• a 'brief-er' design brief


    A revival of the traditional Indian animal bone craft would serve not only to provide skilled artisans with fair-wage jobs, but also to utilize an abundant by-product of India's vast agricultural industry, allowing for a product whose life-cycle is 100% environmentally sustainable.

    When ivory was made illegal, the artisans that worked with this material began to use animal bones as a substitute in order to keep the traditions of this craft alive. Today, there is a relatively small industry of bone products that attempt to replicate products that were originally made from ivory. However, due to the nature of the hollow structure of bones, these products are not carved out of bone in the way that ivory products were, but instead the bone is used as cladding. By staying true to the material by designing products that are small and therefore require small pieces, I hope to discover unexplored possibilities and techniques and truly take advantage of the material’s potential.

    The current market of bone products caters to India, as well as to Europe and the United States. The products include a plethora of categories from kitchenware to furniture to jewelry. Although this industry already exists, I feel that there is room to create a new market because the aesthetic and forms have either remained the same for centuries, or have been modified to the extent that there are no remnants of the cultural heritage left in them. When speaking to current manufacturers and organizations that work with artisans, I repetitively heard that there is a need for designers to contemporize traditional Indian handicrafts in order to cater to a larger market to keep these crafts alive, but at the same time maintain the cultural heritage. I would like to address this issue by working directly with the artisans to get their input so that the products have a balance of both a contemporary aesthetic as well as a traditional one.

    I feel that the artisans are currently exploited to make cheap, mass-produced items that do not utilize their full set of skills; they earn the minimum wage to make products that do not represent them. I want to target the luxury goods market in order to help sustain the artisans, as opposed to mass-producing items that are cheaply made and will probably not generate an income that will pay the artisans more than the minimum wage. I also feel that by avoiding targeting a regional market and instead targeting a global market, there will be a larger consumer group, which will generate more income for the artisans. In addition, it is important to encourage the artisans to work with hand tools as this will allow them to work from home (where they often do not have access to electricity) at their own pace as long as they meet deadlines; this will help eliminate electricity and petroleum costs.

    There are no negative impacts on the environment from working with bone as no energy is needed to extract the virgin material; the bone that is used for these products are buffalo bones that are collected from slaughterhouses in Muslim communities in eastern India and from buffalo in the farming industry that die a natural death.

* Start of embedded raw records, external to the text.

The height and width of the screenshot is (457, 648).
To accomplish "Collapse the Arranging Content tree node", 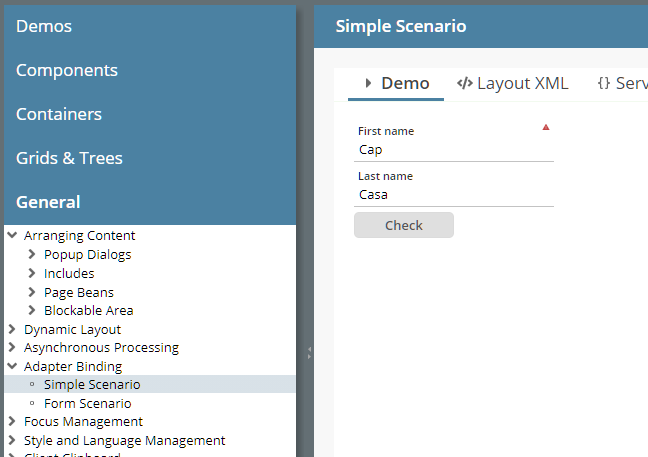I will [12, 236].
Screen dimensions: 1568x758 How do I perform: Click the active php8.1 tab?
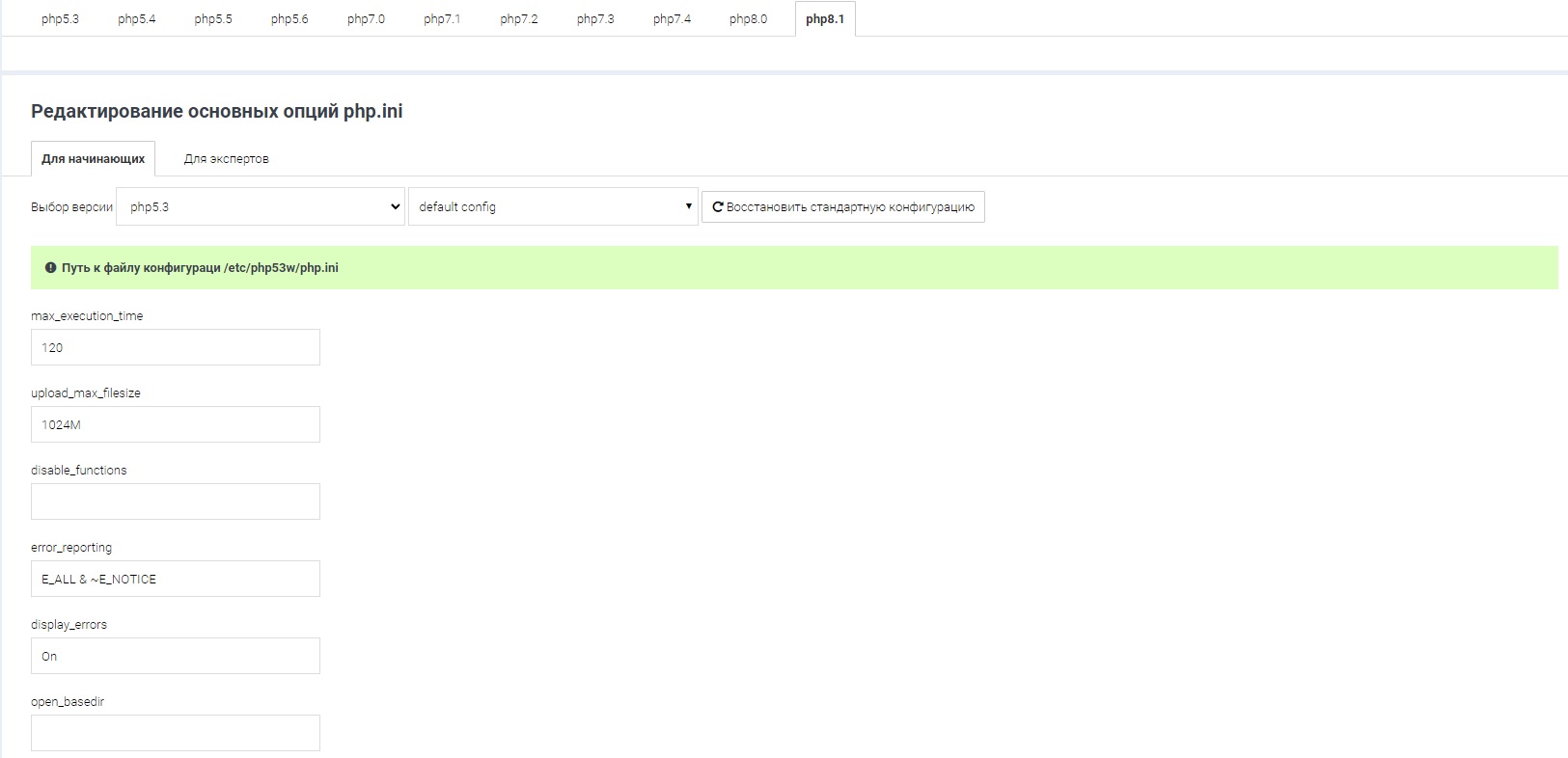point(825,19)
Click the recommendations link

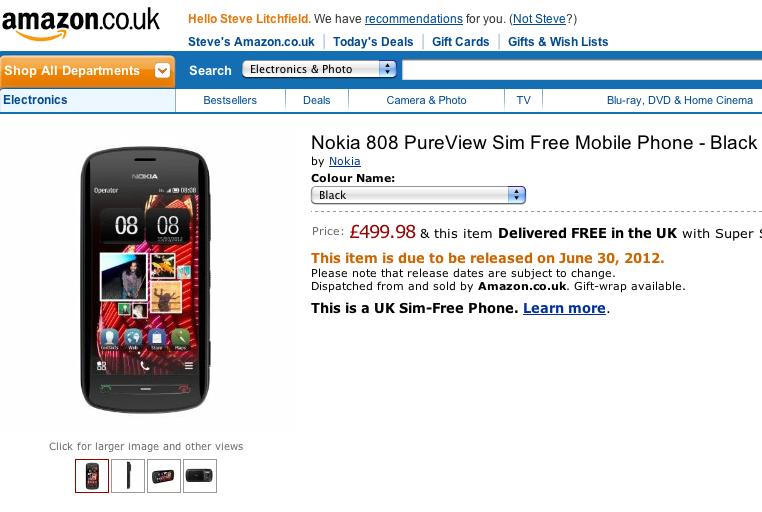(x=413, y=19)
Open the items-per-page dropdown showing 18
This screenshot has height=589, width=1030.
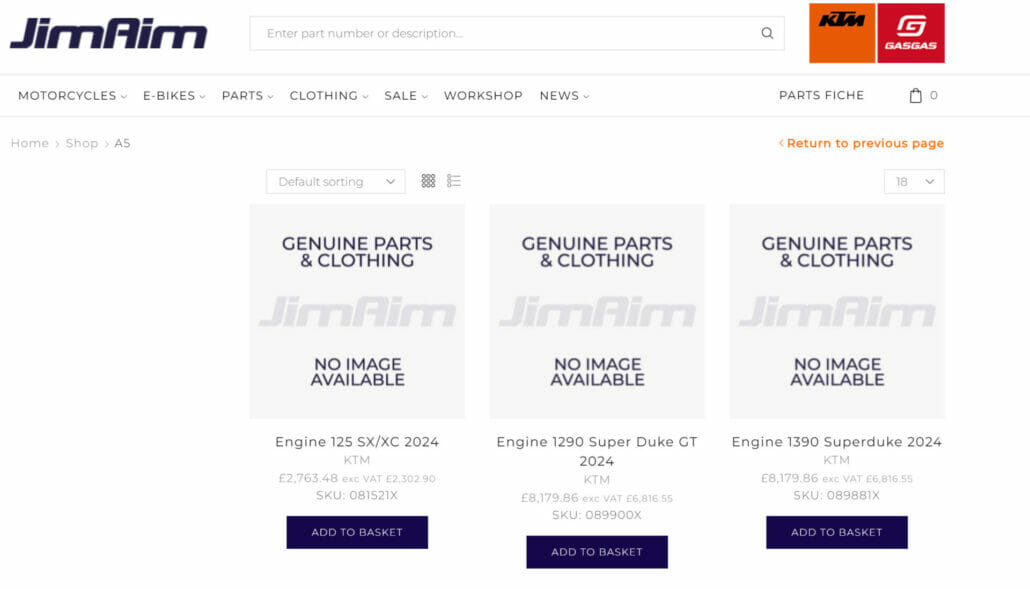click(x=914, y=182)
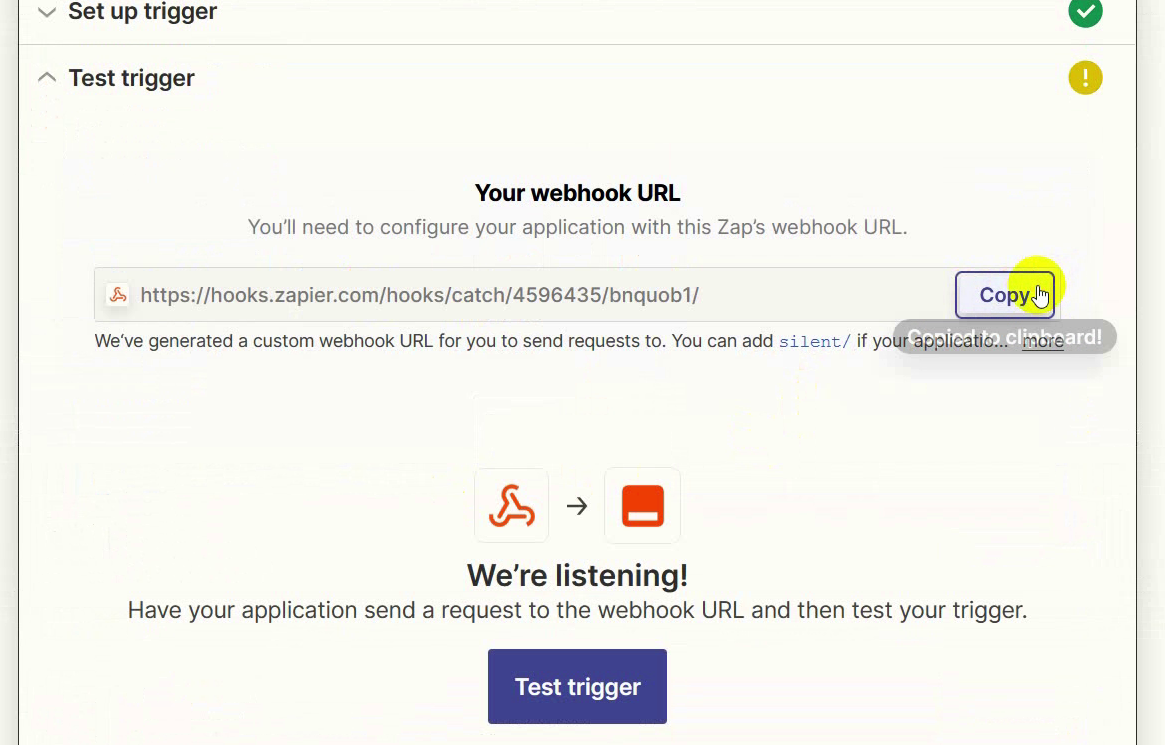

However, the powder that is created when sanding and polishing bones may be harmful to pregnant women. I also need to look into the adhesives that are used for cladding as well as the finishes because they may be toxic. By using it in conjunction with leather taken from the same buffalo that the bones are being taken from, very little waste will be generated.

    In terms of packaging, I want to use a material that is just as environmentally sustainable as bones, and at the same time is helping a community to sustain themselves. I am thinking about using paper made from water hyacinths, which is made by a small community in a village in India.

    I have established contact with all three of the non-profit organizations that I would like to work with; Aid to Artisans has put me in touch with the organization that they are affiliated with in India, the Institute of International Social Development has also put me in touch with their Indian counterpart, and I am in touch with an Indian organization called Dastkar. I am hoping that these organizations will help me connect with artisans, as well as assist me in setting up a community of artisans to work with on a consistent basis.